WORK REQUIRED: Only an exact repetition of all the entries will be accepted.

(Source data)
▶

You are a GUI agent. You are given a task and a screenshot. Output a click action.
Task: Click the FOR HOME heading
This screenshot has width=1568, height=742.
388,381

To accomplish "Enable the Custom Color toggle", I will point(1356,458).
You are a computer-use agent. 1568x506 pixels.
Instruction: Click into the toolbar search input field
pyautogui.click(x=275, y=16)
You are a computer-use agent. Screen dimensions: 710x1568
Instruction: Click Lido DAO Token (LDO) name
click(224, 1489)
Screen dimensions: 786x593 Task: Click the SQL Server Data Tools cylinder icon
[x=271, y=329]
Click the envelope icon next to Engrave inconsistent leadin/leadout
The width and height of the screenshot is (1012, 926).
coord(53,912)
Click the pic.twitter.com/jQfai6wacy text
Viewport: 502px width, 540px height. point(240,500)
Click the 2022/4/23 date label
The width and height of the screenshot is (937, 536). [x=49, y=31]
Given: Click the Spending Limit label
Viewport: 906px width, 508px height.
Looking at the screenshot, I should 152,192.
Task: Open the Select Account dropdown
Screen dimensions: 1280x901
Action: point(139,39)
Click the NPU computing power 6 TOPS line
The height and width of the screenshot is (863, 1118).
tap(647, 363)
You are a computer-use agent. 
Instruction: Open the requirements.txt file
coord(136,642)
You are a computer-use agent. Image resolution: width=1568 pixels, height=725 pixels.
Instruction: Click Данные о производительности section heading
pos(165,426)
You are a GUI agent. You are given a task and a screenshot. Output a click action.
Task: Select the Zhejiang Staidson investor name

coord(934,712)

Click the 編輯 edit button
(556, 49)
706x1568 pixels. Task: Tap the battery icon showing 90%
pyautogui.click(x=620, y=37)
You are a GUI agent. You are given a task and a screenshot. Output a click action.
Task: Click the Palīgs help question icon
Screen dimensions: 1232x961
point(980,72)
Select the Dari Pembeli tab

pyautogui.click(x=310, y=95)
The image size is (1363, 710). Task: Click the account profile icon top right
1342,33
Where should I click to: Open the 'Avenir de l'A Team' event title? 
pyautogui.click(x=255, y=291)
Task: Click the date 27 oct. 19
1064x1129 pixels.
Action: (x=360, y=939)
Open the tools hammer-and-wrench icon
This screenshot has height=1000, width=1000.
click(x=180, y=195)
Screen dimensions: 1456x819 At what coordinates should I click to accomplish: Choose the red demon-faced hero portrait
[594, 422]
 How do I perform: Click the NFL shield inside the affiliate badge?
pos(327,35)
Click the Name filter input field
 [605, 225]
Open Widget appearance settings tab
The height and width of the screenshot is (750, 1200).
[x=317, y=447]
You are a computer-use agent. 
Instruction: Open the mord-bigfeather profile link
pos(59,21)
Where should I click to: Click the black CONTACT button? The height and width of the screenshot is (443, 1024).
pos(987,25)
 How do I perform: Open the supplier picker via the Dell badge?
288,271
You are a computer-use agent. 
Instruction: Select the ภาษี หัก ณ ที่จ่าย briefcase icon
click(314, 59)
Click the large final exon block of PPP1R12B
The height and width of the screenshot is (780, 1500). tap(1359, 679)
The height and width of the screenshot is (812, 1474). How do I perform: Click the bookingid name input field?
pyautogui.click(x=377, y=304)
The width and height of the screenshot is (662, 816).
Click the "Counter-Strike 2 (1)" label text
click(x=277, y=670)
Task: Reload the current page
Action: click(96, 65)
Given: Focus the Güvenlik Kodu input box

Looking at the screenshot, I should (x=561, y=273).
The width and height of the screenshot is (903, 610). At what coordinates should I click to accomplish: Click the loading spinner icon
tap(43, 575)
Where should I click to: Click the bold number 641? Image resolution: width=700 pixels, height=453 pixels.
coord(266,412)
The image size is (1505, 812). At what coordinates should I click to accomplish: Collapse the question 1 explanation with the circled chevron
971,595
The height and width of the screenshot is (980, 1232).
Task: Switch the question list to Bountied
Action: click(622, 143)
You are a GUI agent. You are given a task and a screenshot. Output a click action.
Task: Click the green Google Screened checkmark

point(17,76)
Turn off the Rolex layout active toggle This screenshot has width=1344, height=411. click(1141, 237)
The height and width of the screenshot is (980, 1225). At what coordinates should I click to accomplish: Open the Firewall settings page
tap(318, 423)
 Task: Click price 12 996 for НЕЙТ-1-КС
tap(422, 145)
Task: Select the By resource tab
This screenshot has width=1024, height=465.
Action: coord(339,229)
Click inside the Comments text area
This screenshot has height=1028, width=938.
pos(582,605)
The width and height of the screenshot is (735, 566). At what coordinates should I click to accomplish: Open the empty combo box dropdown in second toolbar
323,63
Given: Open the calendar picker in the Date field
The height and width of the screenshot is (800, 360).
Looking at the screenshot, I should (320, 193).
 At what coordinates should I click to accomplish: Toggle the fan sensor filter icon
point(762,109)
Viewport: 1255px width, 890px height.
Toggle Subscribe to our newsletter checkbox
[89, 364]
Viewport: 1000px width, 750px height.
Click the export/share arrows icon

◀

THE COMPLETED TASK:
You are a GUI agent. You are given a task and a screenshot. Output a click action.
Task: Click the FOR HOME heading
This screenshot has width=1568, height=742.
388,381

To accomplish "Enable the Custom Color toggle", I will point(1356,458).
You are a computer-use agent. 1568x506 pixels.
Instruction: Click into the toolbar search input field
pyautogui.click(x=275, y=16)
You are a computer-use agent. Screen dimensions: 710x1568
Instruction: Click Lido DAO Token (LDO) name
click(224, 1489)
Screen dimensions: 786x593 Task: Click the SQL Server Data Tools cylinder icon
[x=271, y=329]
Click the envelope icon next to Engrave inconsistent leadin/leadout
The width and height of the screenshot is (1012, 926).
coord(53,912)
Click the pic.twitter.com/jQfai6wacy text
Viewport: 502px width, 540px height. point(240,500)
Click the 2022/4/23 date label
The width and height of the screenshot is (937, 536). [x=49, y=31]
Given: Click the Spending Limit label
Viewport: 906px width, 508px height.
Looking at the screenshot, I should 152,192.
Task: Open the Select Account dropdown
Screen dimensions: 1280x901
Action: point(139,39)
Click the NPU computing power 6 TOPS line
The height and width of the screenshot is (863, 1118).
tap(647, 363)
You are a computer-use agent. 
Instruction: Open the requirements.txt file
coord(136,642)
You are a computer-use agent. Image resolution: width=1568 pixels, height=725 pixels.
Instruction: Click Данные о производительности section heading
pos(165,426)
You are a GUI agent. You are given a task and a screenshot. Output a click action.
Task: Select the Zhejiang Staidson investor name

coord(934,712)

Click the 編輯 edit button
(556, 49)
706x1568 pixels. Task: Tap the battery icon showing 90%
pyautogui.click(x=620, y=37)
You are a GUI agent. You are given a task and a screenshot. Output a click action.
Task: Click the Palīgs help question icon
Screen dimensions: 1232x961
point(980,72)
Select the Dari Pembeli tab

pyautogui.click(x=310, y=95)
The image size is (1363, 710). Task: Click the account profile icon top right
1342,33
Where should I click to: Open the 'Avenir de l'A Team' event title? 
pyautogui.click(x=255, y=291)
Task: Click the date 27 oct. 19
1064x1129 pixels.
Action: (x=360, y=939)
Open the tools hammer-and-wrench icon
This screenshot has height=1000, width=1000.
click(x=180, y=195)
Screen dimensions: 1456x819 At what coordinates should I click to accomplish: Choose the red demon-faced hero portrait
[594, 422]
 How do I perform: Click the NFL shield inside the affiliate badge?
pos(327,35)
Click the Name filter input field
 [605, 225]
Open Widget appearance settings tab
The height and width of the screenshot is (750, 1200).
[x=317, y=447]
You are a computer-use agent. 
Instruction: Open the mord-bigfeather profile link
pos(59,21)
Where should I click to: Click the black CONTACT button? The height and width of the screenshot is (443, 1024).
pos(987,25)
 How do I perform: Open the supplier picker via the Dell badge?
288,271
You are a computer-use agent. 
Instruction: Select the ภาษี หัก ณ ที่จ่าย briefcase icon
click(314, 59)
Click the large final exon block of PPP1R12B
The height and width of the screenshot is (780, 1500). tap(1359, 679)
The height and width of the screenshot is (812, 1474). How do I perform: Click the bookingid name input field?
pyautogui.click(x=377, y=304)
The width and height of the screenshot is (662, 816).
Click the "Counter-Strike 2 (1)" label text
click(x=277, y=670)
Task: Reload the current page
Action: click(96, 65)
Given: Focus the Güvenlik Kodu input box

Looking at the screenshot, I should (x=561, y=273).
The width and height of the screenshot is (903, 610). At what coordinates should I click to accomplish: Click the loading spinner icon
tap(43, 575)
Where should I click to: Click the bold number 641? Image resolution: width=700 pixels, height=453 pixels.
coord(266,412)
The image size is (1505, 812). At what coordinates should I click to accomplish: Collapse the question 1 explanation with the circled chevron
971,595
The height and width of the screenshot is (980, 1232).
Task: Switch the question list to Bountied
Action: click(622, 143)
You are a GUI agent. You are given a task and a screenshot. Output a click action.
Task: Click the green Google Screened checkmark

point(17,76)
Turn off the Rolex layout active toggle This screenshot has width=1344, height=411. click(1141, 237)
The height and width of the screenshot is (980, 1225). At what coordinates should I click to accomplish: Open the Firewall settings page
tap(318, 423)
 Task: Click price 12 996 for НЕЙТ-1-КС
tap(422, 145)
Task: Select the By resource tab
This screenshot has width=1024, height=465.
Action: coord(339,229)
Click inside the Comments text area
This screenshot has height=1028, width=938.
pos(582,605)
The width and height of the screenshot is (735, 566). At what coordinates should I click to accomplish: Open the empty combo box dropdown in second toolbar
323,63
Given: Open the calendar picker in the Date field
The height and width of the screenshot is (800, 360).
Looking at the screenshot, I should (320, 193).
 At what coordinates should I click to accomplish: Toggle the fan sensor filter icon
point(762,109)
Viewport: 1255px width, 890px height.
Toggle Subscribe to our newsletter checkbox
[89, 364]
Viewport: 1000px width, 750px height.
Click the export/share arrows icon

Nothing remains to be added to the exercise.